EXERCISE: Among the lines of the records, please find those that contain the word "will" and copy them.

--- EXCERPTED RECORDS Enclosed Below ---

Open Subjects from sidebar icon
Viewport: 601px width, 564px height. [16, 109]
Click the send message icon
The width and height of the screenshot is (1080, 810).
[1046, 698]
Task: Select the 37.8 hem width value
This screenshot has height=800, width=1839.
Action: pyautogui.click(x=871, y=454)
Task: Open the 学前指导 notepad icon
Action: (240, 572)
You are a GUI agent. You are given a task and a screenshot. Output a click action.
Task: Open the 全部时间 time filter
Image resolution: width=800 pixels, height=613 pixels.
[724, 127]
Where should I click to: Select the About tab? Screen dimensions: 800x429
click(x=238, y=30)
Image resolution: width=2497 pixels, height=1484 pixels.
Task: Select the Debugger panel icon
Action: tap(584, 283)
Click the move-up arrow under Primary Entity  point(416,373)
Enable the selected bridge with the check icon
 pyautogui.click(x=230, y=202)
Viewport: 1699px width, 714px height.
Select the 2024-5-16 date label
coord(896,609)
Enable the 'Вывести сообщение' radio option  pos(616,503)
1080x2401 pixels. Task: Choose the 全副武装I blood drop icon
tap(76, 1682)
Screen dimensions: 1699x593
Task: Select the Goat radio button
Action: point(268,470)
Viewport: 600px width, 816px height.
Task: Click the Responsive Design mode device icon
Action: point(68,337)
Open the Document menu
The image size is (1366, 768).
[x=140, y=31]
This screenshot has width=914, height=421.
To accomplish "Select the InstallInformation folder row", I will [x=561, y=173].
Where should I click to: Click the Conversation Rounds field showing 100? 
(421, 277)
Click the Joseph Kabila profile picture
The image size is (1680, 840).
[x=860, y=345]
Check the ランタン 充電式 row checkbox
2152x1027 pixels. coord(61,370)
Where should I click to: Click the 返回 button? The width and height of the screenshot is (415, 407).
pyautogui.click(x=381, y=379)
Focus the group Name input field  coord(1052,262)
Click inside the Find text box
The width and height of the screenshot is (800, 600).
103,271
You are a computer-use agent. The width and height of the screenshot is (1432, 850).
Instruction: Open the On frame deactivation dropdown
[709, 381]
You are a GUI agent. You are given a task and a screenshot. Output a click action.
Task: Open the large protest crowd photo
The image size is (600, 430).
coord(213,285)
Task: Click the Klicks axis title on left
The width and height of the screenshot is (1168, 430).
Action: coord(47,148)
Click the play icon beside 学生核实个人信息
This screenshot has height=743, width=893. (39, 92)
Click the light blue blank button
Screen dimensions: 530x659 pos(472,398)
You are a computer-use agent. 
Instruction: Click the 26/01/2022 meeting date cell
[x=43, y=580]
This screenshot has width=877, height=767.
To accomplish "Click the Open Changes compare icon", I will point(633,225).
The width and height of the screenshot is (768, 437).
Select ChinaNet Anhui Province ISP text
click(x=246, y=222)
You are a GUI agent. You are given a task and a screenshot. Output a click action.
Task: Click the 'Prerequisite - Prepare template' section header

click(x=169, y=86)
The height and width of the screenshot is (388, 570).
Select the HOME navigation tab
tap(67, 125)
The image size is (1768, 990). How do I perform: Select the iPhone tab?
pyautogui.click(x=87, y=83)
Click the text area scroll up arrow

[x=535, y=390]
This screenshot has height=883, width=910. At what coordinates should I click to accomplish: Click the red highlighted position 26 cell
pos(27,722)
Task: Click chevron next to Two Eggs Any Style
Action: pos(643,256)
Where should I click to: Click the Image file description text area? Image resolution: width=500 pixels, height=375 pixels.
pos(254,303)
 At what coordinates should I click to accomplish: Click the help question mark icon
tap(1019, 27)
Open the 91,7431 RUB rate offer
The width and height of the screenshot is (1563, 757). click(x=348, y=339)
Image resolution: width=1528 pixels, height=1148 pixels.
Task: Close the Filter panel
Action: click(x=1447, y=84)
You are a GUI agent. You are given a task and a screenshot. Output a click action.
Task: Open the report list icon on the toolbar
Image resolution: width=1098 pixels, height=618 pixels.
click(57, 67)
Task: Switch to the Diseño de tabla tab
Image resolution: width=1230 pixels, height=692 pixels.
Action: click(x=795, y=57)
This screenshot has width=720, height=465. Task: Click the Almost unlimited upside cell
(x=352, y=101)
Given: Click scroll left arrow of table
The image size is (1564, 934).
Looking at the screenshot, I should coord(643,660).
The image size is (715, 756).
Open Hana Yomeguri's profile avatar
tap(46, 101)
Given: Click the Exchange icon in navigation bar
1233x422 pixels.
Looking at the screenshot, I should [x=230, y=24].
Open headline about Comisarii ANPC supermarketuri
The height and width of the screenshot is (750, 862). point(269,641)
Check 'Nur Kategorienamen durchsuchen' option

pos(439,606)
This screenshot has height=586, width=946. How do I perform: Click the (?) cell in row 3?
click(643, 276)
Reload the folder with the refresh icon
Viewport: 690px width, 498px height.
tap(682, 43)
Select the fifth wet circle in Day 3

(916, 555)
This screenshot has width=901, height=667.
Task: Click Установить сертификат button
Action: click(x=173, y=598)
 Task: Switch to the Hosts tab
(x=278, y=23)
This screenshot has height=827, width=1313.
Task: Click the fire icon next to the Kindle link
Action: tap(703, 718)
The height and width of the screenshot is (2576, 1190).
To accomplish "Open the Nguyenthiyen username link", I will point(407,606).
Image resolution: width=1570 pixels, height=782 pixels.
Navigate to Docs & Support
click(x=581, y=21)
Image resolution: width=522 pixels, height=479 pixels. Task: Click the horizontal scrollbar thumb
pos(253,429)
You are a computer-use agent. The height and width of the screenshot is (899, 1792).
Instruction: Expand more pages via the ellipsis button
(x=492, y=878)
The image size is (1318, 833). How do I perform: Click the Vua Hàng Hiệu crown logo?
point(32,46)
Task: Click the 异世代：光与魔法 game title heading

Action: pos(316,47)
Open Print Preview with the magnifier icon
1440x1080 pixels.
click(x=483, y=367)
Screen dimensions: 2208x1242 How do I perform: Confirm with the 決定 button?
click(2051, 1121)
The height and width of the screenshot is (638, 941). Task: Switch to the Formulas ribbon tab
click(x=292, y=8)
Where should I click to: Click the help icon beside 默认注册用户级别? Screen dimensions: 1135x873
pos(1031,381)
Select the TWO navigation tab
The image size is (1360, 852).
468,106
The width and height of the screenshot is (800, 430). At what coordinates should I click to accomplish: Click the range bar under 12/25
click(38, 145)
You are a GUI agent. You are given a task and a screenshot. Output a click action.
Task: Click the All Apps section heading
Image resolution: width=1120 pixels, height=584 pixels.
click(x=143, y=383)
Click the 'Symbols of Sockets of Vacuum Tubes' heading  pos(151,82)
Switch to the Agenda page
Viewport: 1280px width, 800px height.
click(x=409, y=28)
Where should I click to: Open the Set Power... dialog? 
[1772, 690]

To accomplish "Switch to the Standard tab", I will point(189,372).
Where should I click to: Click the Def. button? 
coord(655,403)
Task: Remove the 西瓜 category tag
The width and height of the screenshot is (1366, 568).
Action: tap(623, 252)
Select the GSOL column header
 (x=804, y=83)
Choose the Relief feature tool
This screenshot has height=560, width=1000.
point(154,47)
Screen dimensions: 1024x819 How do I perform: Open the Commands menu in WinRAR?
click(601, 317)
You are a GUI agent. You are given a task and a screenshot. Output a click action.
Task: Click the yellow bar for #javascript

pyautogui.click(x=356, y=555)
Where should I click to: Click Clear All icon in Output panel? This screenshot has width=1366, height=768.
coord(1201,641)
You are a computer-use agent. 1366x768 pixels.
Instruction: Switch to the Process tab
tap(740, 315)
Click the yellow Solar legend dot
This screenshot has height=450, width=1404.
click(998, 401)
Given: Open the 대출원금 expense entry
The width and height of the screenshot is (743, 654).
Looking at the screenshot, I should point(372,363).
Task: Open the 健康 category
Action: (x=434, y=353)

--- End of Enclosed EXCERPTED RECORDS ---

WRITTEN REPLY:
To accomplish "Select the InstallInformation folder row", I will [x=561, y=173].
To accomplish "Click the Open Changes compare icon", I will point(633,225).
To accomplish "Open the Nguyenthiyen username link", I will point(407,606).
To accomplish "Switch to the Standard tab", I will point(189,372).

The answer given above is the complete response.